One of the most notable issues for American Airlines is its balance sheet. It's no secret that the coronavirus outbreak is disrupting air travel like never before, and it's unclear when travelers will return to the skies. American has had to raise capital and seek coronavirus disease 2019 (COVID-19) relief loans to ensure it has enough money to navigate its way through this mess. However, its balance sheet now features about $33 billion in net debt and over $41 billion in total debt. Even if it survives this recession, the company will be strangled by its debt for years to come.

As my Foolish colleague Adam Levine-Weinberg pointed out, American Airlines also has a history of wasting investors' money. Back in 2018, it chose to retire commercial planes well before their useful period was up. Modernizing its fleet  before it was needed is yet another reason American's debt load is higher than all other airline stocks.

Now with no dividend or share buybacks, American Airlines' stock is wholly avoidable.

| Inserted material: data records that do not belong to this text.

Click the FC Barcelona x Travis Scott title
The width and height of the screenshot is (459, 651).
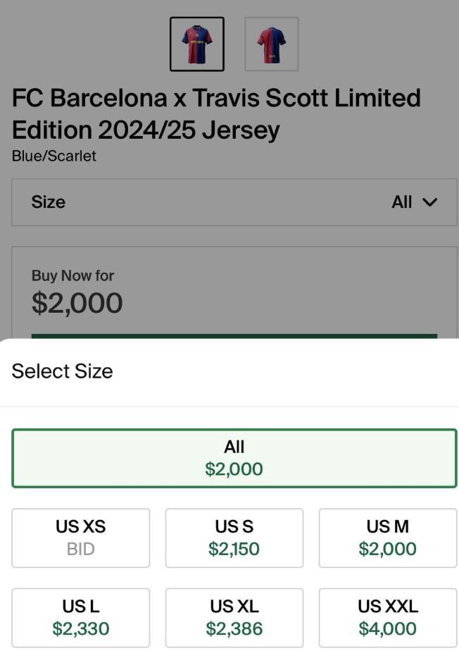tap(216, 113)
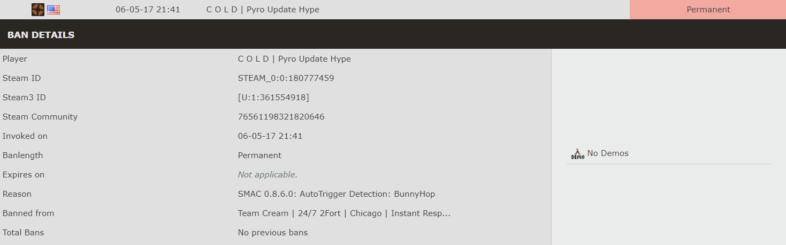The height and width of the screenshot is (245, 786).
Task: Select the Steam ID value STEAM_0:0:180777459
Action: pyautogui.click(x=286, y=78)
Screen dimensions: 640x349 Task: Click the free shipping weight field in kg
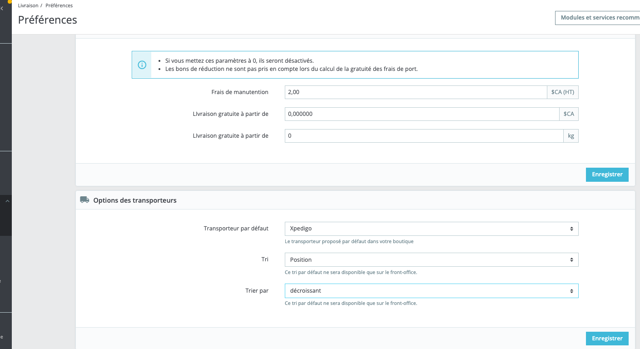pyautogui.click(x=424, y=136)
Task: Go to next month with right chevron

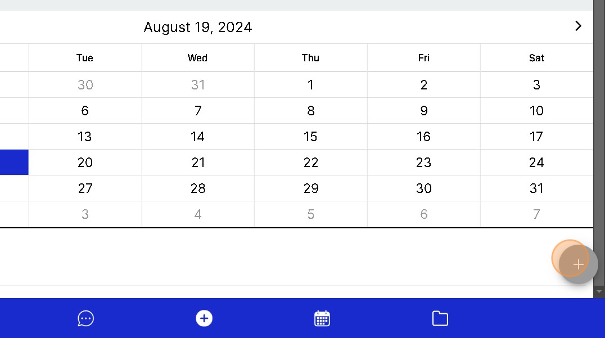Action: click(578, 26)

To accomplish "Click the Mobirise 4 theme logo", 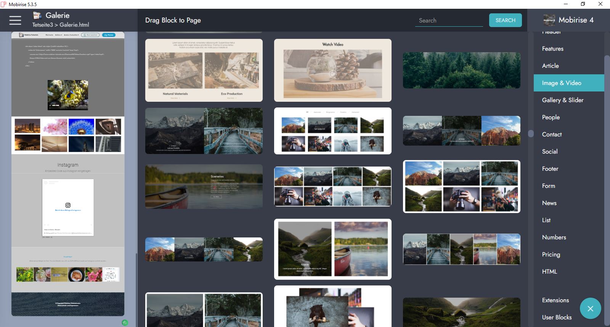I will (549, 20).
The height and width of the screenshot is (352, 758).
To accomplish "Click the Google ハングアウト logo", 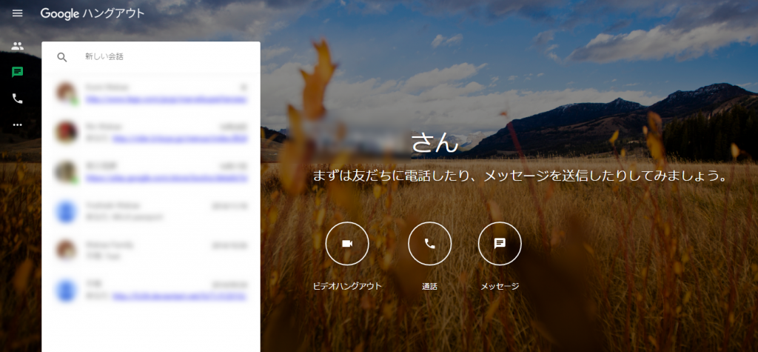I will pyautogui.click(x=92, y=13).
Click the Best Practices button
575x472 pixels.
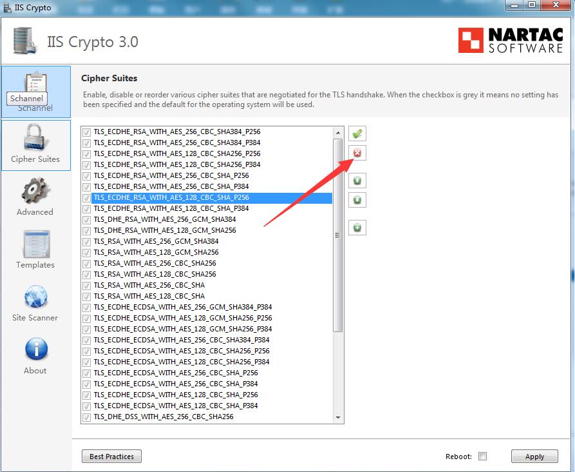(x=111, y=456)
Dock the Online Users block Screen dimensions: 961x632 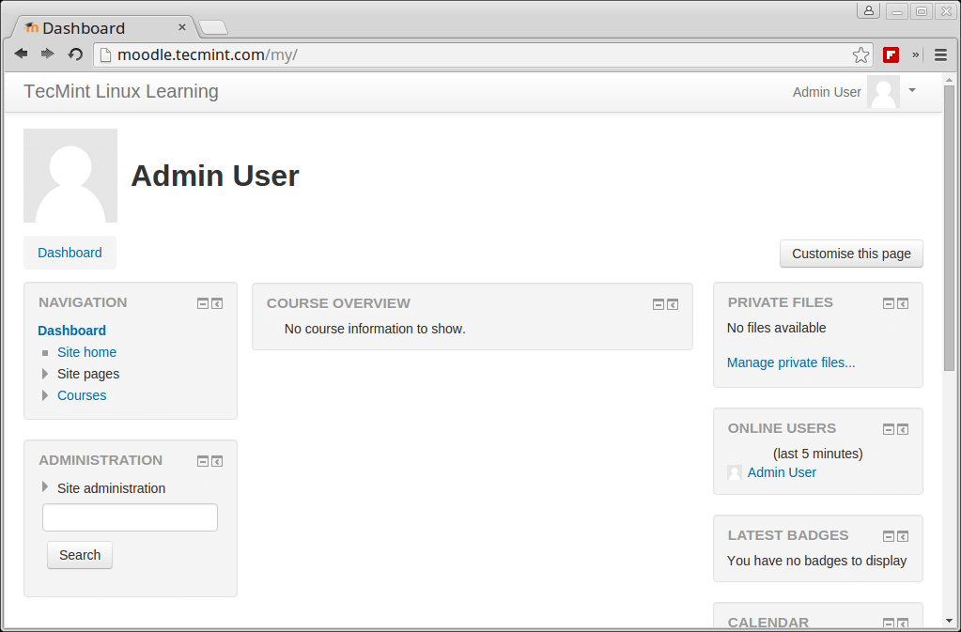pyautogui.click(x=903, y=429)
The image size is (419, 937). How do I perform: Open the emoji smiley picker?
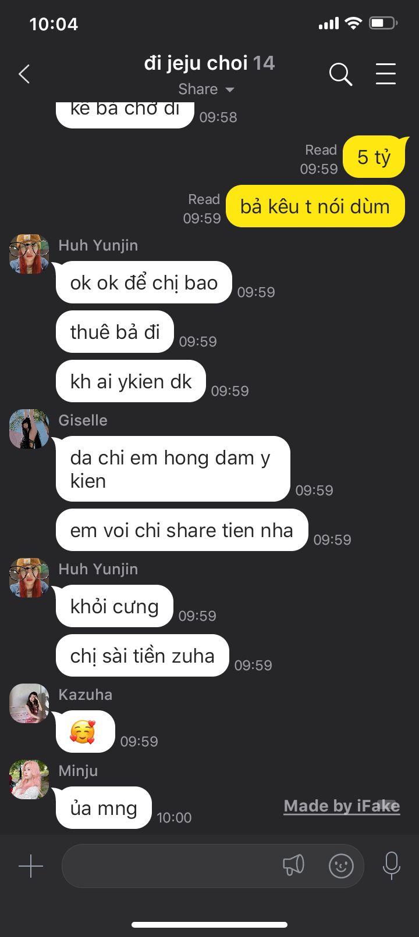(341, 866)
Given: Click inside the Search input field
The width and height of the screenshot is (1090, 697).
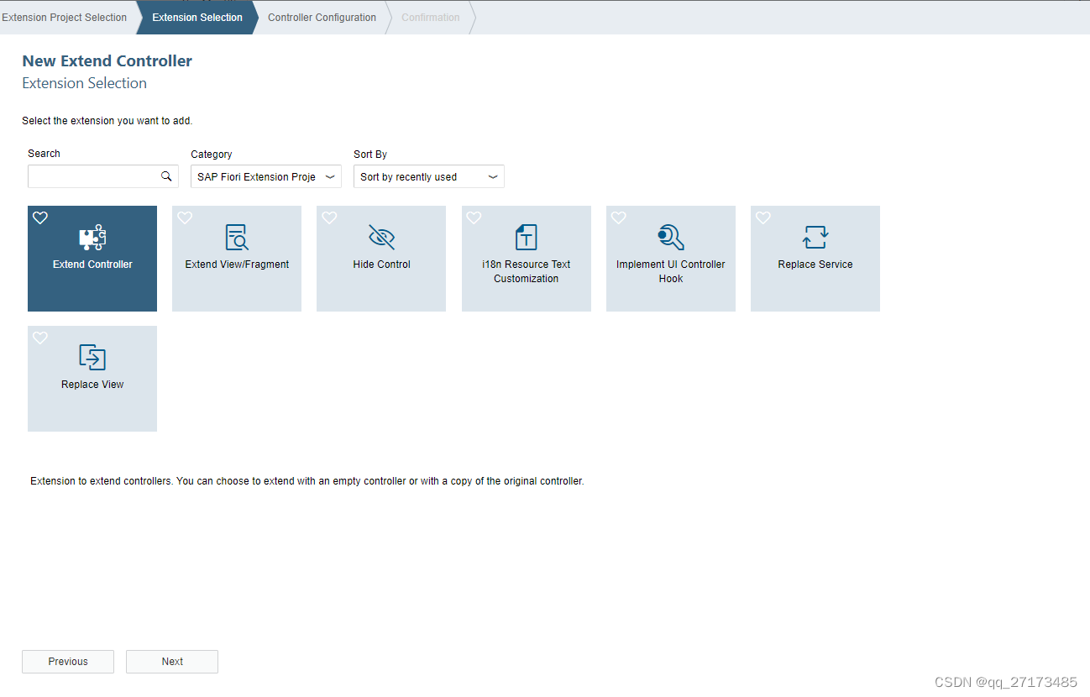Looking at the screenshot, I should (x=92, y=176).
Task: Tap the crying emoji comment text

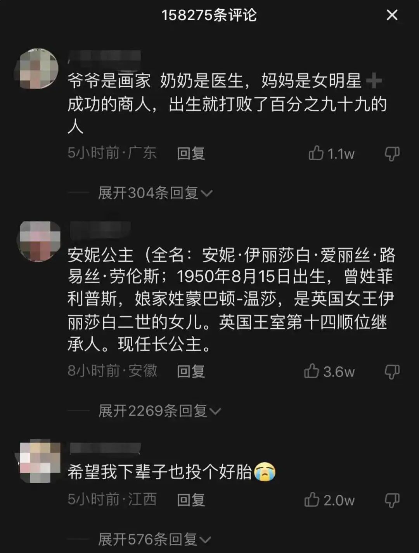Action: point(171,472)
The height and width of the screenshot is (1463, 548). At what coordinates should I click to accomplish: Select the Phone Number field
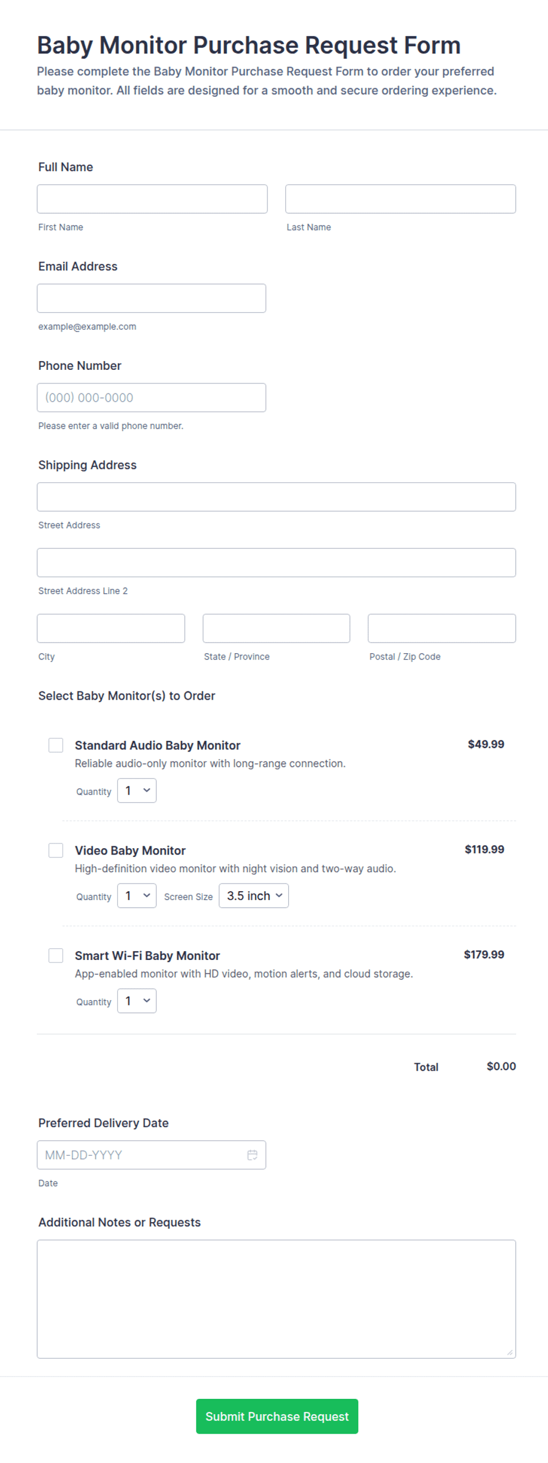click(151, 398)
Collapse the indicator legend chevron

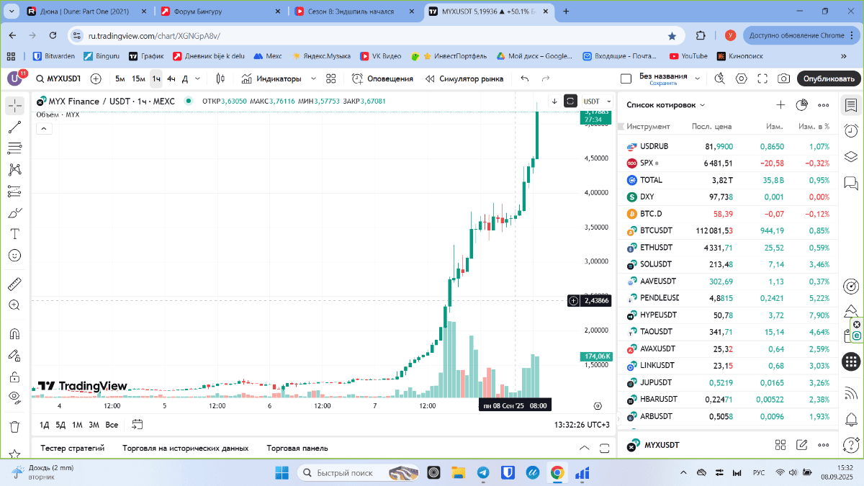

Two oil pumpjacks operating at sunrise.

Image source: Getty Images.

Occidental Petroleum

Oil stocks were also clobbered by the COVID-19 pandemic. Lockdowns during the spring in the U.S. and other developed countries caused crude oil demand to crater and, for a brief period, pushed West Texas Intermediate futures into negative territory. This all spells bad news for U.S. shale producer Occidental Petroleum (NYSE:OXY), which is down 57% in 2020 through this past weekend.

Occidental's acquisition of Anadarko, which closed in 2019, simply couldn't have come at a worse time. To be fair, no one could have foreseen the unprecedented disruption that COVID-19 would cause in the oil industry. Nevertheless, it's left Occidental with over $41 billion in outstanding debt, which threatens the long-term viability of the company. Without major divestitures and significant cost-cutting, it's unclear if Occidental will survive to see the long term.

What's more, Occidental Petroleum took a $10 billion investment from Warren Buffett's Berkshire Hathaway in 2019 to help facilitate the Anadarko buyout. In return, Berkshire received preferred stock with an 8% annual yield. Occidental either has to fork over $200 million in cash each quarter to Buffett's company or issue common stock to Berkshire Hathaway in the amount of $200 million. 

Suffice it to say, Occidental is in some serious trouble, and selling now to preserve what's left of your initial investment might be a smart idea.

A lab researcher using a multi-pipette device to add liquid samples to a row of test tubes.

Image source: Getty Images.

Biogen

Lastly, investors should strongly consider dumping biotech blue chip Biogen (NASDAQ:BIIB), which has been whipsawed by Food and Drug Administration (FDA) panel votes and legal battles in 2020. Shares are down 16% through this past weekend.

One of the biggest cash-flow drivers for years has been multiple sclerosis (MS) blockbuster drug Tecfidera. Through the first nine months of 2020, Tecfidera has generated about $3.2 billion in sales. The problem is that Biogen lost a key patent battle in court earlier this year, paving the way for generic drugmakers to launch copycats of its MS blockbuster. Previously expected to be protected through 2028, Tecfidera's cash flow could be squeezed significantly moving forward. 

The other issue for Biogen is that the experimental Alzheimer's disease drug aducanumab failed to find an audience with an FDA panel. Although the FDA is not required to follow the advice of its panel, the panel overwhelming voted against multiple questions regarding aducanumab's efficacy. 

With little in the way of near-term catalysts, it could be time to say goodbye to this previous cash cow.

This article represents the opinion of the writer, who may disagree with the “official” recommendation position of a Motley Fool premium advisory service. We’re motley! Questioning an investing thesis -- even one of our own -- helps us all think critically about investing and make decisions that help us become smarter, happier, and richer.